DIRECTION ->
Name every person the essay on King John below mentions by name.

TEXT BLOCK ->

________________________________________

Tuesday, 16 June 2015

Magna Carta Week: John: A Restless Tyrant

John: A Restless Tyrant 
by Rich Price

With Magna Carta, it's inevitably the lurid banner headlines that attract people to the history of John's dramatic and chequered reign – the cauldron of resentment, treachery and violence that provoked and sustained the Barons' War, gruesome killings and starvation in dark castle dungeons, or the near-total loss of a vast empire, all set against the background canvas of the bell, book and candle of excommunication and papal interdict.

Our modern democratic minds tend to cast the rebel barons as heroic freedom fighters, when they were nothing of the sort. Their leadership was unimpressive and often disreputable, even by the standards of the time, but they found some kind of unity in their visceral hatred of John and his overbearing greed for their money - and, say some, for their wives and daughters. To cap it all, there are the redtop tabloid tales in the contemporary chronicles of the frothing rages of a paranoid autocrat ruled by passion, greed and lust, and, perhaps, by the icy, uncaring narcissism of the psychopath, all of it generously seasoned with the spite of a spoilt, angry and neglected younger brother.

King John pores over the Magna Carta
 before sealing it

Like all medieval monarchs, John used violence, illegal acts, financial rapine and extortion, espionage and treachery – and in all these things he's not greatly different from his predecessors or successors, sometimes better, sometimes worse. William of Normandy would have shrugged at much of John's royal bad behaviour but would probably still have despised him as a serial loser. But, of course, the more you find out about him, the easier it becomes to see Bad King John as much more than the melodrama villain he's normally caricatured as.

John, possessed of what we'd now call a seriously abrasive 'A Type' personality, was a demanding, micromanaging administrator, constantly on the move and, in his day-to-day work of ruling and travelling, dealing with complex problems and decisions on the hoof (literally) in an age when news travelled no faster than the king himself. Like his father Henry and mother Alienor, he had enormous energies and stamina and was utterly convinced of his right to govern his empire by his own 'vis et voluntas', force and will. And, yes indeed, he was greedy – for power, naturally, but for money above all, to maintain that power and to finance the ruinously expensive series of wars he fought in his ultimately doomed attempts to recover his lost lands in France.

________________________________________

ENTRIES PROVIDED ->
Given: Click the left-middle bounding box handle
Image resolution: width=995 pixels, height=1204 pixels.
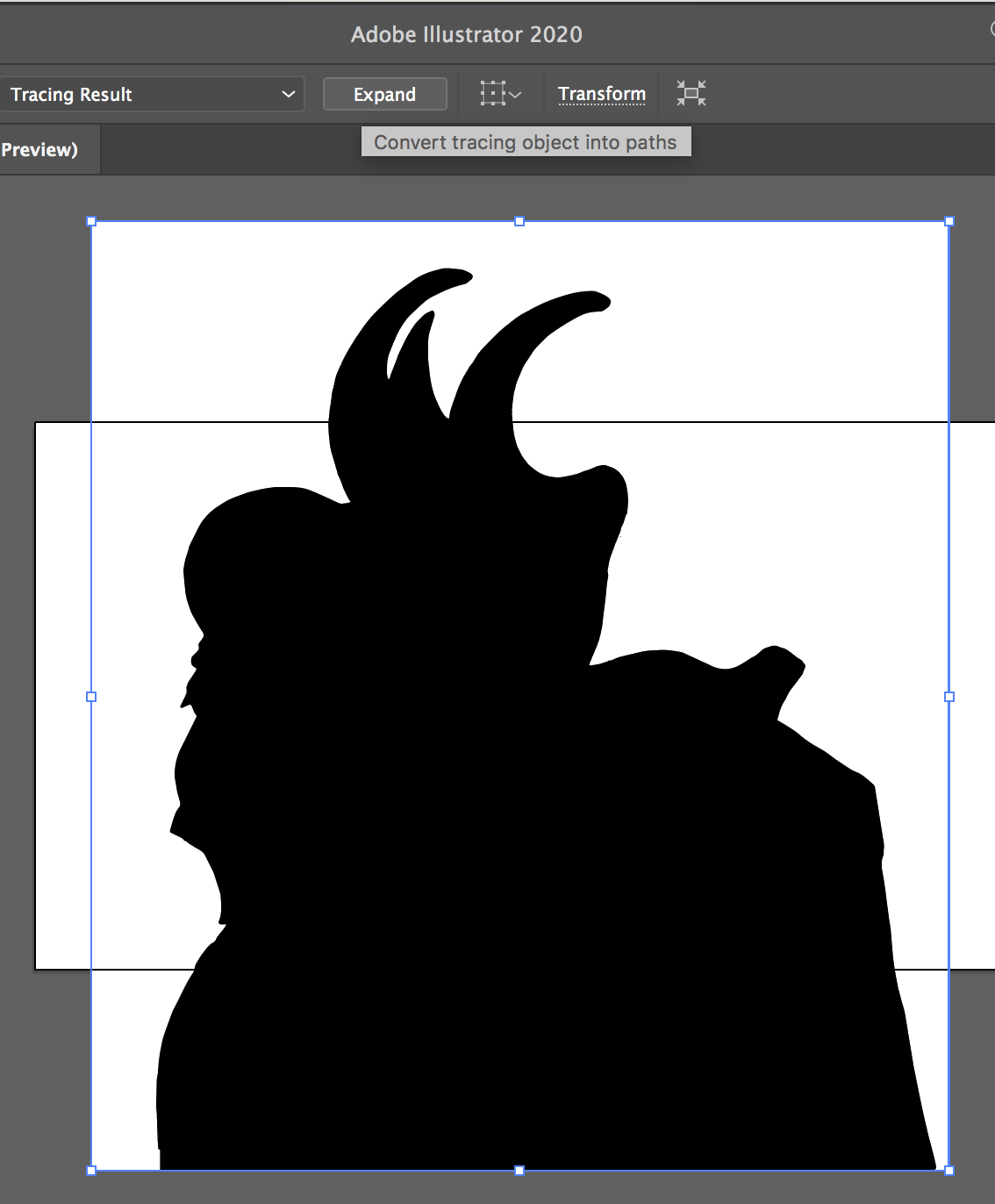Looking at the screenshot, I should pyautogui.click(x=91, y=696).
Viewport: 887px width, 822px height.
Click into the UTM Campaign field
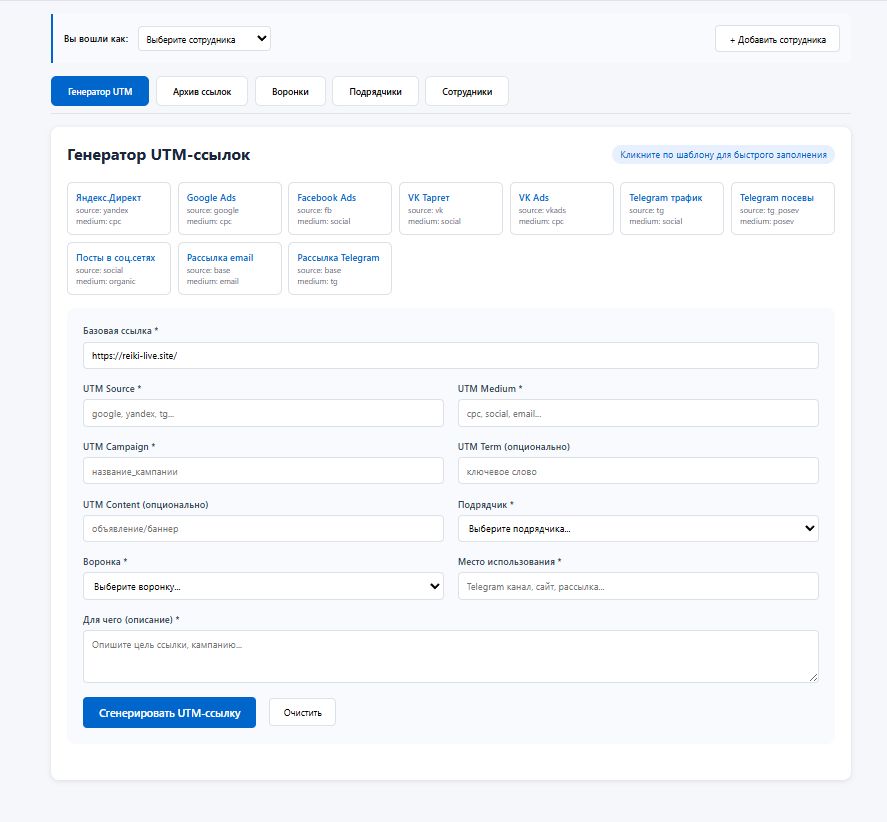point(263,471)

________________________________________

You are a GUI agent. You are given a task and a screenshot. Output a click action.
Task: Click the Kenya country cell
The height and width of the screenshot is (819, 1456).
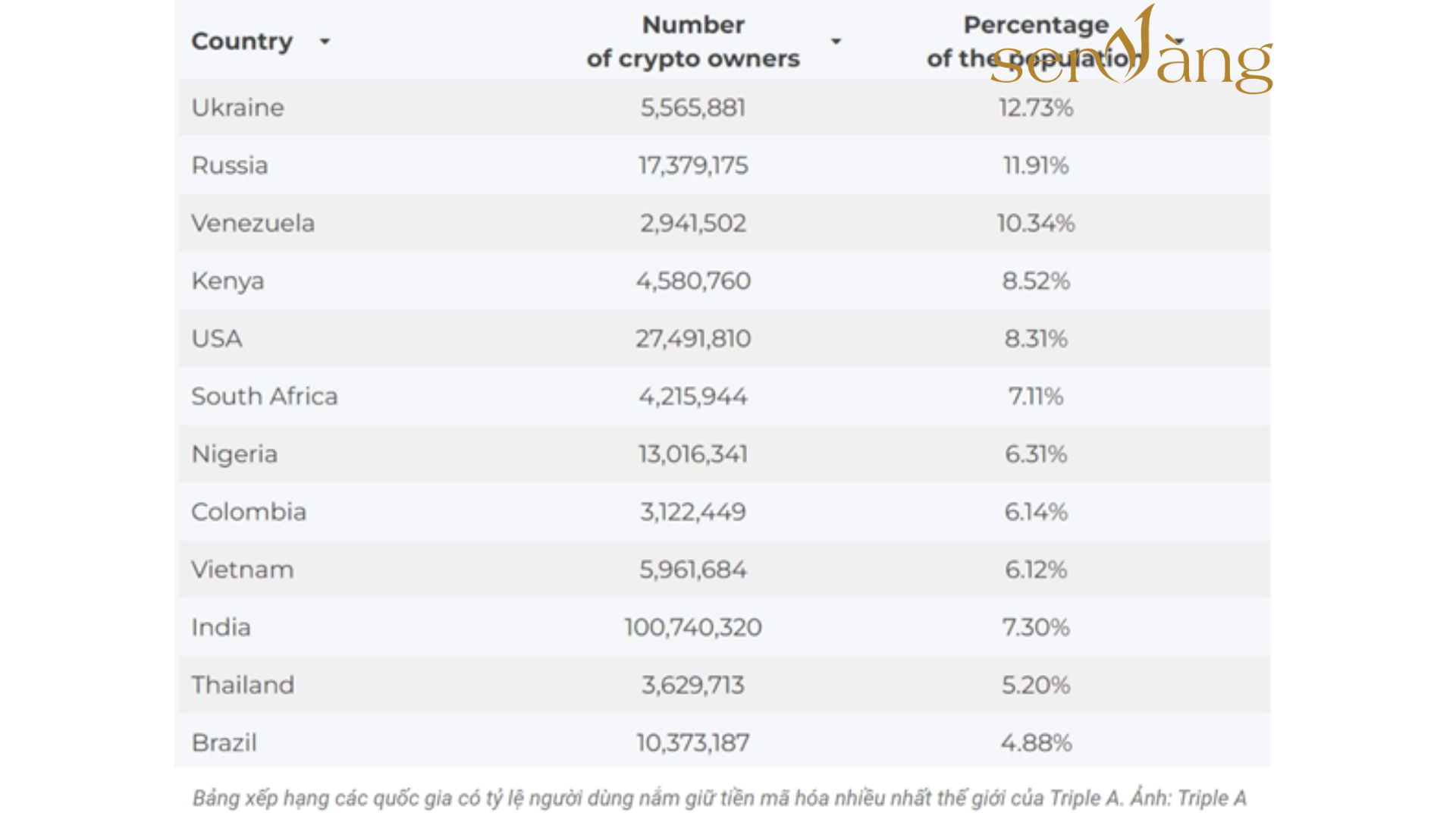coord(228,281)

________________________________________

FINISHED EXERCISE ->
John, Rich Price, William of Normandy, Henry, Alienor